Eric Lewis Beverley



Assistant Professor (Ph.D., Harvard, 2007)
E-Mail
eric.beverley@sunysb.edu
Office
SBS S-339
Phone
631-632-7492
Fax
631-632-7367
Research Interests

Modern and Early Modern South Asia, Transnational History, Comparative Colonialism, Islamic Studies, British Empire, Urban Studies in South Asia, Indian Ocean World, Urdu and Persian Literature,  Postcolonial Studies

Scholarly Works

Fragmenting Sovereignty: Hyderabad, British India, and the World, current book project.

“Colonial Urbanism and South Asian Cities: A Review Essay,” Social History 36.4 (2011)

“Property, Authority and Personal Law: Waqf in Colonial South Asia, c. 1900,” South Asia Research 31.2 (2011).

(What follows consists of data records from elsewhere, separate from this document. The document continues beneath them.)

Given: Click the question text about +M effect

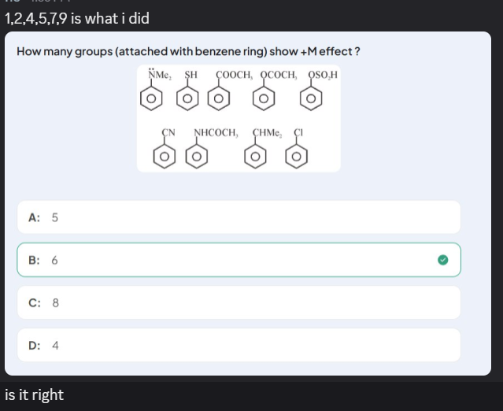Looking at the screenshot, I should 188,51.
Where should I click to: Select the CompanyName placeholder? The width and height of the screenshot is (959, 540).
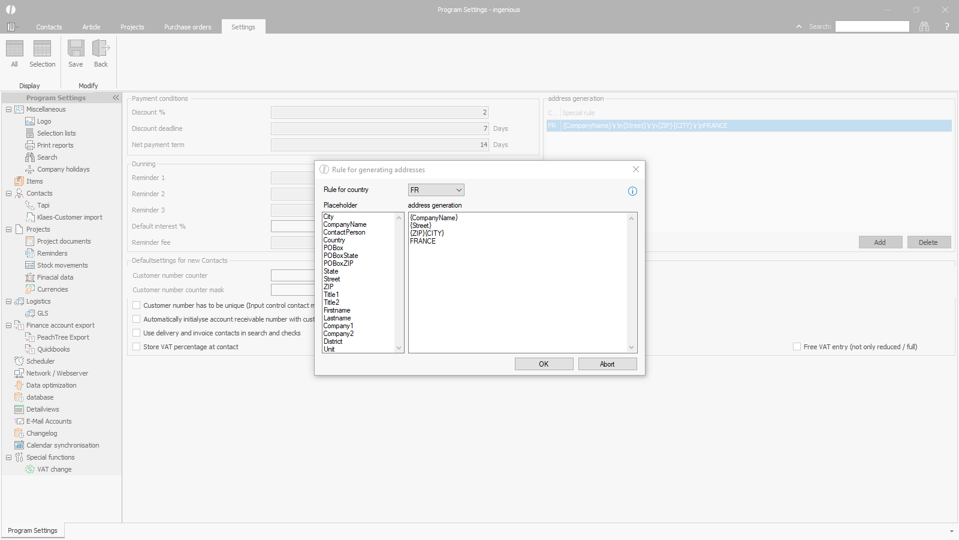345,224
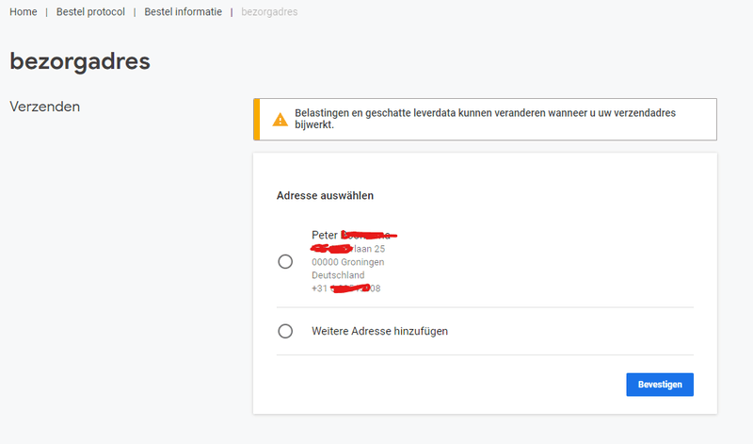Click the Verzenden section label
This screenshot has height=444, width=753.
tap(44, 107)
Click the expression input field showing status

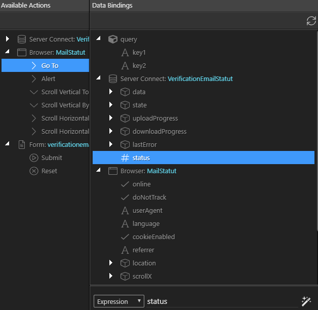222,301
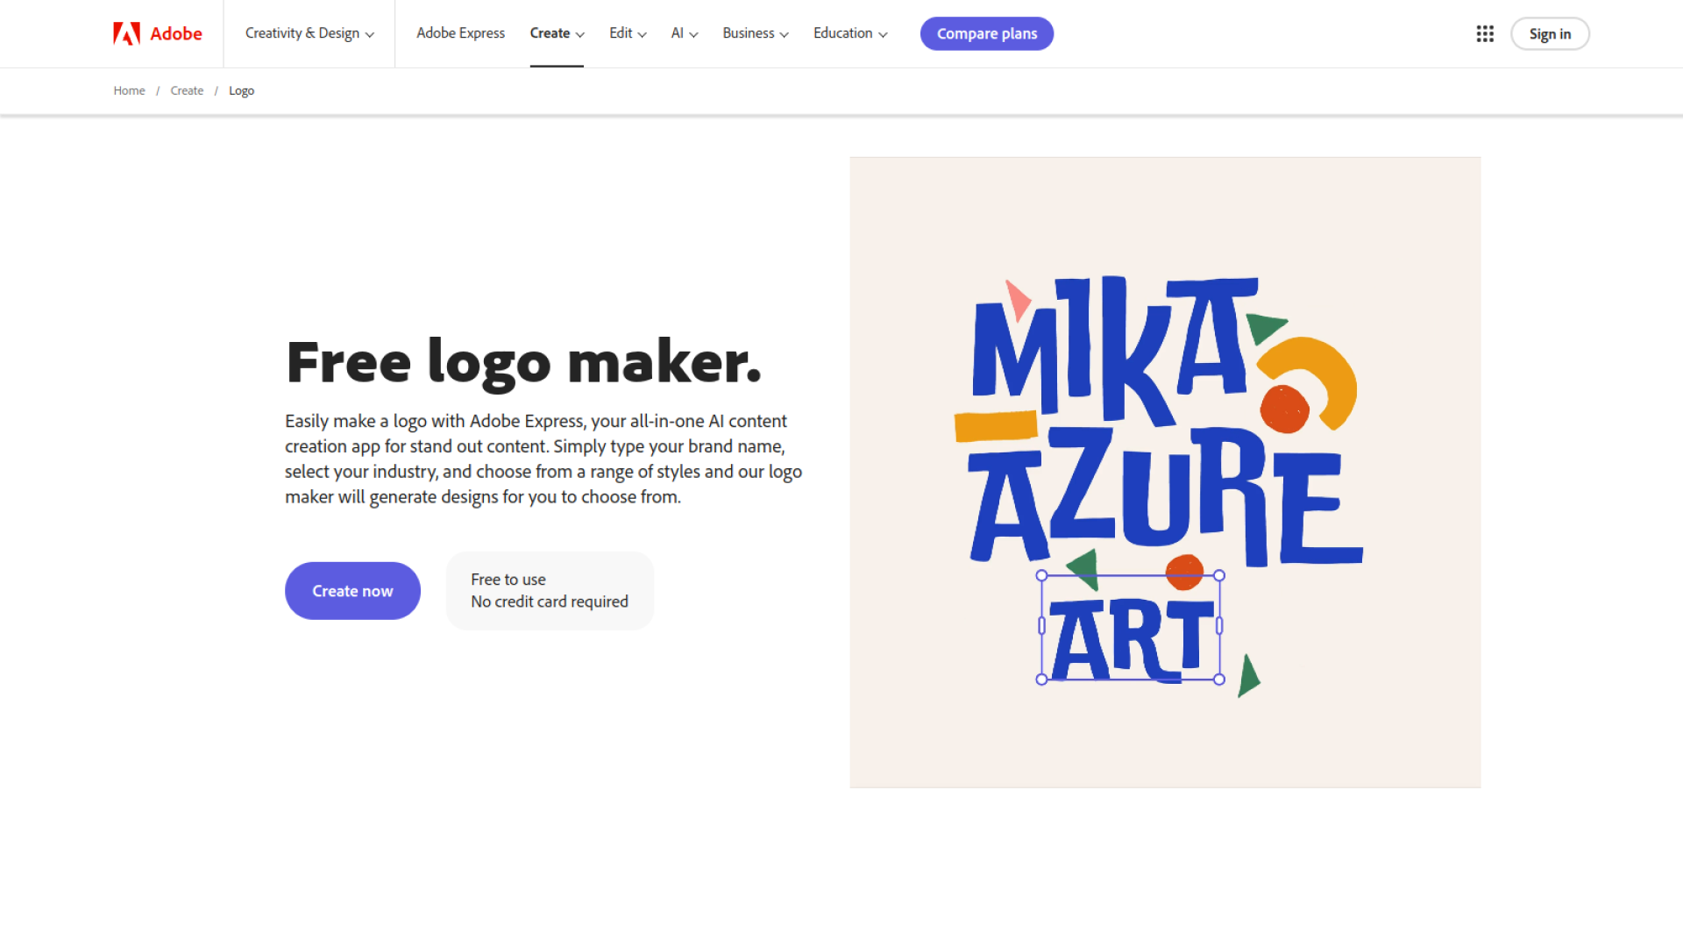
Task: Open the Business navigation menu
Action: [x=755, y=33]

“Waqf e attivismo giuridico musulmano nell'Asia meridionale coloniale all'inizio del Novecento” [Waqf and Muslim Legal Activism in Colonial South Asia, c. 1900], Special Issue, Paolo Sartori, ed. “Waqf, colonialismo e pluralismo giuridico nelle società musulmane,” [Waqf, Colonialism and Legal Pluralism in Muslim Societies], Quaderni Storici 44.132 (2009).

“Halcyon Worlds: Representing Cosmopolitanism in Eighteenth Century Surat,” under preparation.

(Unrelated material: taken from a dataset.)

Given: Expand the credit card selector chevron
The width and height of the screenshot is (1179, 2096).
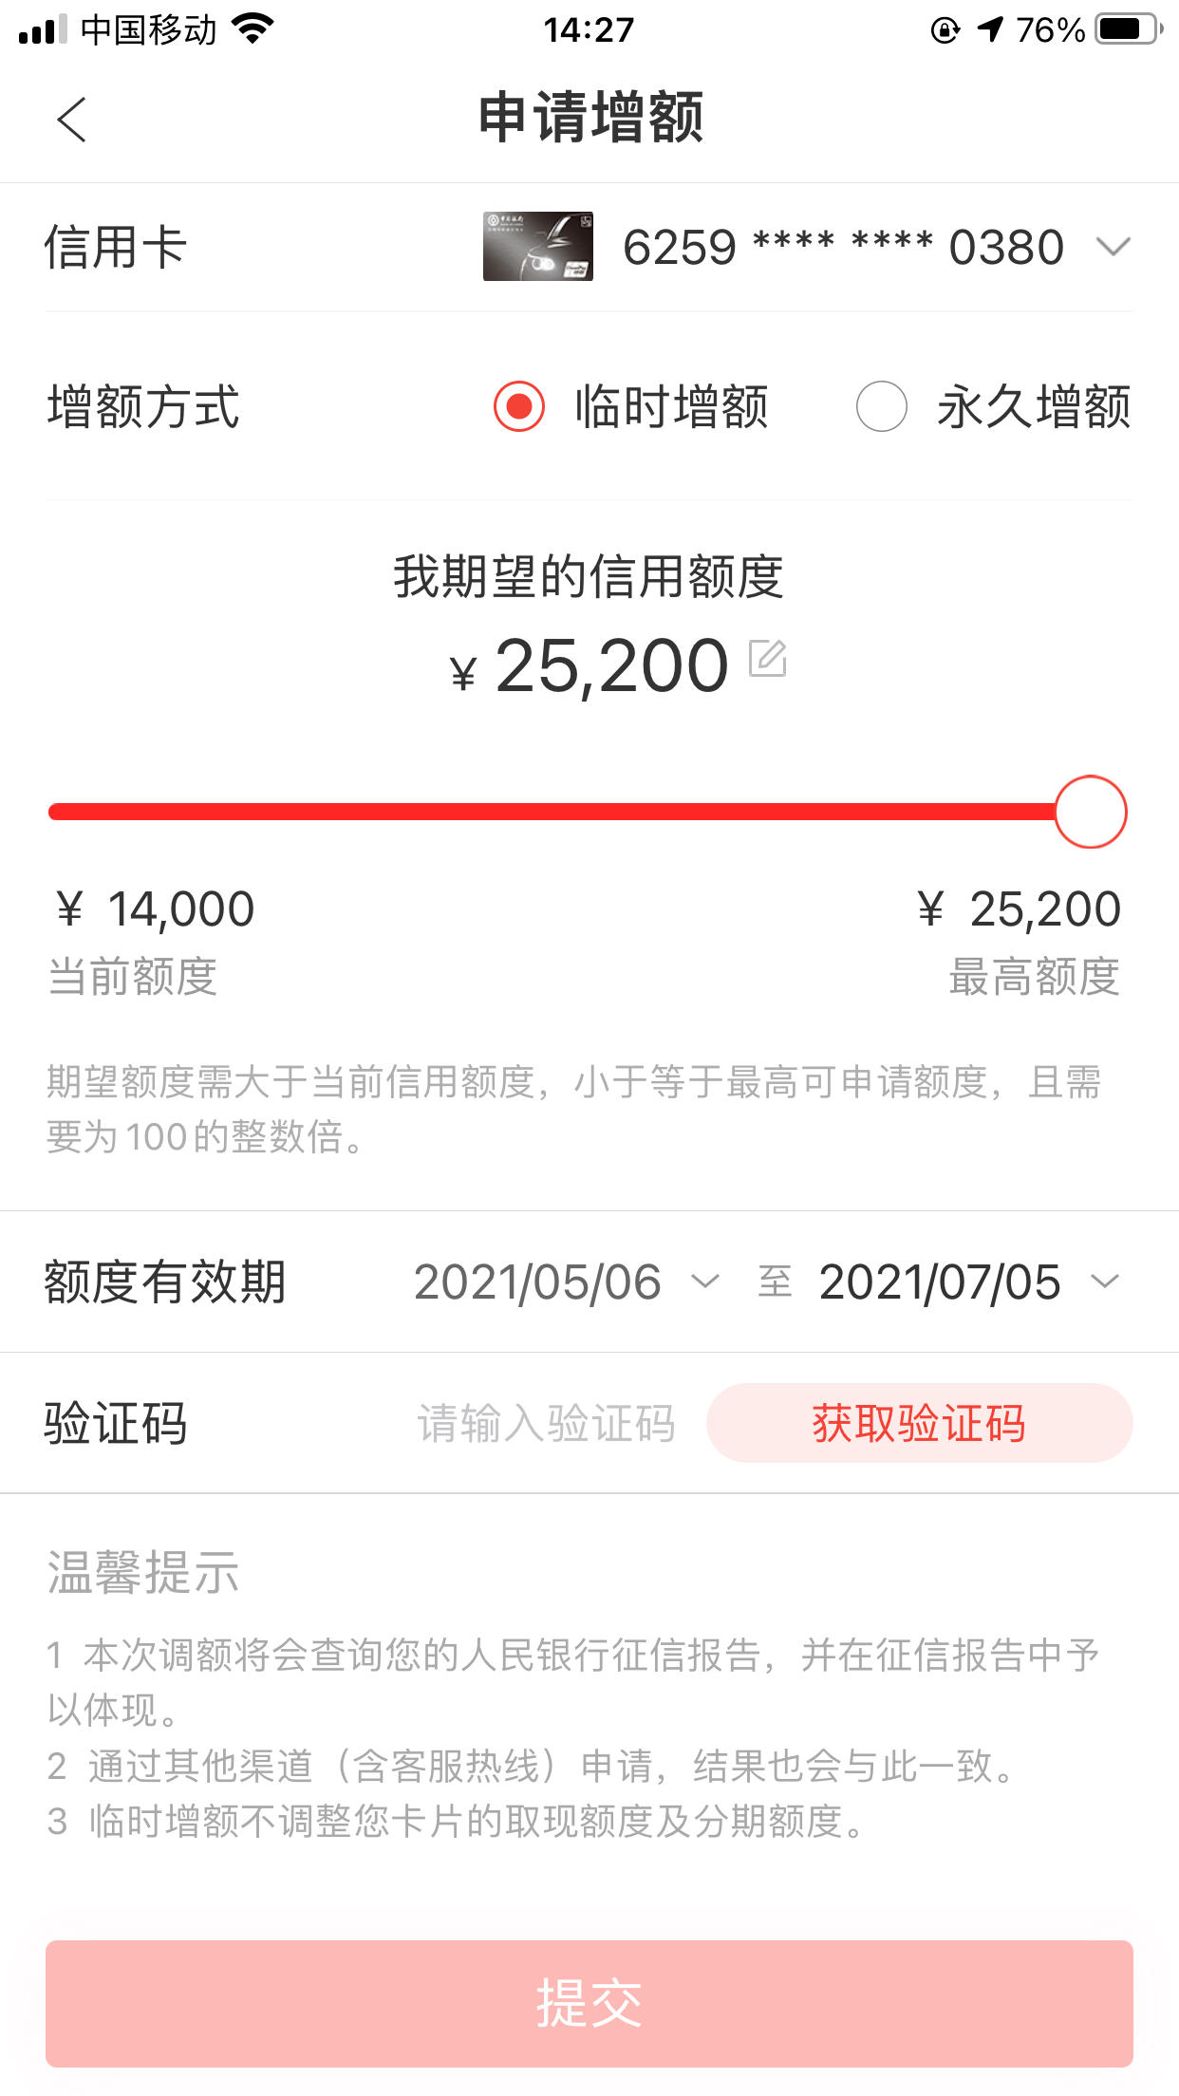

Blog by Eric Lewis Beverley
RSS Feed

HIS 340.02: Postcolonial South Asia (Fall 2012)

Tuesday, March 20th, 2012

The postcolonial nation-states of South Asia were created as independent entities following World War II, after almost two decades of British colonial dominance. This course examines political, social, cultural and economic developments in the region from the mid-twentieth century to the present. The focus is on the states carved out of British India in 1947 – India, Pakistan and Bangladesh – but we will also consider Afghanistan, Nepal, Myanmar/Burma and Sri Lanka (plus Tibet, currently an Autonomous Region of China, and smaller states such Bhutan and the Maldives), and South Asian migrants in Asia, Africa and the Americas. The course is organized around key themes in the history of the contemporary subcontinent, including the legacies of colonialism and nationalism; ethnic, caste, class and religious conflict; rural poverty, development and environmental change; urbanization and the growth of cities; radical right- and left-wing movements related to regional autonomy claims and extremist religious politics; economic globalization and labor migration; media and popular culture; and global security and new forms of imperialism. This structure will allow us to draw thematic connections between different regions and states in South Asia while examining closely a wide range of specific topics. These might include: nuclearization of India and Pakistan, socialist development projects, radical militant Hindu and Muslim politics, dalit social justice movements, conflict over and militarization of Kashmir, labor migration to the Persian Gulf, the U.S. War on Terror, the rise of Maoist anti-state resistance, globalization of the Bombay Film Industry (‘Bollywood’), rise of IT and call center industries; and others. The overall goal of the course is to introduce key themes and developments in postcolonial South Asia in a connected and global framework, and to provide students tools to develop informed analysis of topics of interest in contemporary South Asia.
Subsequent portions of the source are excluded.